Attached files

file filename
8-K - FORM 8-K - Akebia Therapeutics, Inc.d75777d8k.htm
EX-1.1 - EX-1.1 - Akebia Therapeutics, Inc.d75777dex11.htm
EX-99.1 - EX-99.1 - Akebia Therapeutics, Inc.d75777dex991.htm

Exhibit 5.1

 

LOGO    ROPES & GRAY LLP
   PRUDENTIAL TOWER
   800 BOYLSTON STREET
   BOSTON, MA 02199-3600
   WWW.ROPESGRAY.COM

August 11, 2015

Akebia Therapeutics, Inc.

245 First Street, Suite 1100

Cambridge, MA 02142

Re: Registration Statement on Form S-3 (Registration No. 333-203206)

Ladies and Gentlemen:

We have acted as counsel to Akebia Therapeutics, Inc., a Delaware corporation (the “Company”) in connection with the proposed issuance and sale by the Company of up to $50,000,000 in shares (the “Shares”) of its common stock, $0.00001 par value per share, (the “Common Stock”) pursuant to the above-referenced registration statement (the “Registration Statement”), filed by the Company with the Securities and Exchange Commission (the “Commission”) under the Securities Act of 1933, as amended (the “Securities Act”), including the base prospectus and related prospectus supplement relating to the Shares, (together, the “Prospectus Supplement”). The Shares are being sold pursuant to a Controlled Equity Offering Sales Agreement, dated August 11, 2015, by and between the Company and Cantor Fitzgerald & Co., (the “Agreement”) pursuant to which the Company may issue and sell the Shares of the Common Stock of the Company pursuant to the Registration Statement and the Prospectus Supplement.

In connection with this opinion letter, we have examined such certificates, documents and records and have made such investigation of fact and such examination of law as we have deemed appropriate in order to enable us to render the opinions set forth herein. In conducting such investigation, we have relied, without independent verification, upon certificates of officers of the Company, public officials and other appropriate persons.

The opinions expressed below are limited to the General Corporation Law of the State of Delaware.
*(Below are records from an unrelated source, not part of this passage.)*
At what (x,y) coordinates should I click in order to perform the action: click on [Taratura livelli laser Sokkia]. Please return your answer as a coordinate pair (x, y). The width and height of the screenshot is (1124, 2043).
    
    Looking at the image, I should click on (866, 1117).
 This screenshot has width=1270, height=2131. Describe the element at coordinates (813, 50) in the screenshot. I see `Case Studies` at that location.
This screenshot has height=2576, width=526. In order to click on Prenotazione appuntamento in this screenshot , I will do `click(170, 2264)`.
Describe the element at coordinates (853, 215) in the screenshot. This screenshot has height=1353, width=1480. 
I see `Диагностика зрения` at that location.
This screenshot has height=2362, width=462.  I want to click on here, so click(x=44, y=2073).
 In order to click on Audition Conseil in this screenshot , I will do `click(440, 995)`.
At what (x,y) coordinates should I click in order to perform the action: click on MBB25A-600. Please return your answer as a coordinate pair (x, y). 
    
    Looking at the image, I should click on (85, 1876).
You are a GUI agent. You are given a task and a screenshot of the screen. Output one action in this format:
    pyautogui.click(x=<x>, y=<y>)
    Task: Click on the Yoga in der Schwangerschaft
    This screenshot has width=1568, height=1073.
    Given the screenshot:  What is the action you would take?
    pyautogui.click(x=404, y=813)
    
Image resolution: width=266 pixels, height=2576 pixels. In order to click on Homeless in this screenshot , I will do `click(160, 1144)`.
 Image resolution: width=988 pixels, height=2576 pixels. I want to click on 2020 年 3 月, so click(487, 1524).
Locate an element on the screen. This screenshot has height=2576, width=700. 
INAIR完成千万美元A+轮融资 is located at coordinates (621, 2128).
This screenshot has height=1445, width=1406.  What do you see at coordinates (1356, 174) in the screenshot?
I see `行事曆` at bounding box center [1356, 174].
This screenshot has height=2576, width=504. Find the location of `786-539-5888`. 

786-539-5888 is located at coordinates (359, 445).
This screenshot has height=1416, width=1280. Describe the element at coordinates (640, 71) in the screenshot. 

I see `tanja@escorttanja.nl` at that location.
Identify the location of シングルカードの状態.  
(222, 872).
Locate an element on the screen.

Based upon and subject to the foregoing, we are of the opinion that when the Shares are issued out of the Company’s duly authorized Common Stock and issued and delivered in accordance with the terms of the Agreement against payment of the consideration set forth therein, on terms approved by the Pricing Committee of the Board of Directors of the Company, the Shares will be duly authorized, validly issued, fully paid and non-assessable.


LOGO

 

Akebia Therapeutics, Inc.    - 2 -    August 11, 2015

 

We hereby consent to your filing this opinion as an exhibit to the Registration Statement and to the use of our name therein and in the related prospectus under the caption “Legal Matters.” In giving such consent, we do not thereby admit that we are in the category of persons whose consent is required under Section 7 of the Securities Act or the rules and regulations of the Commission thereunder.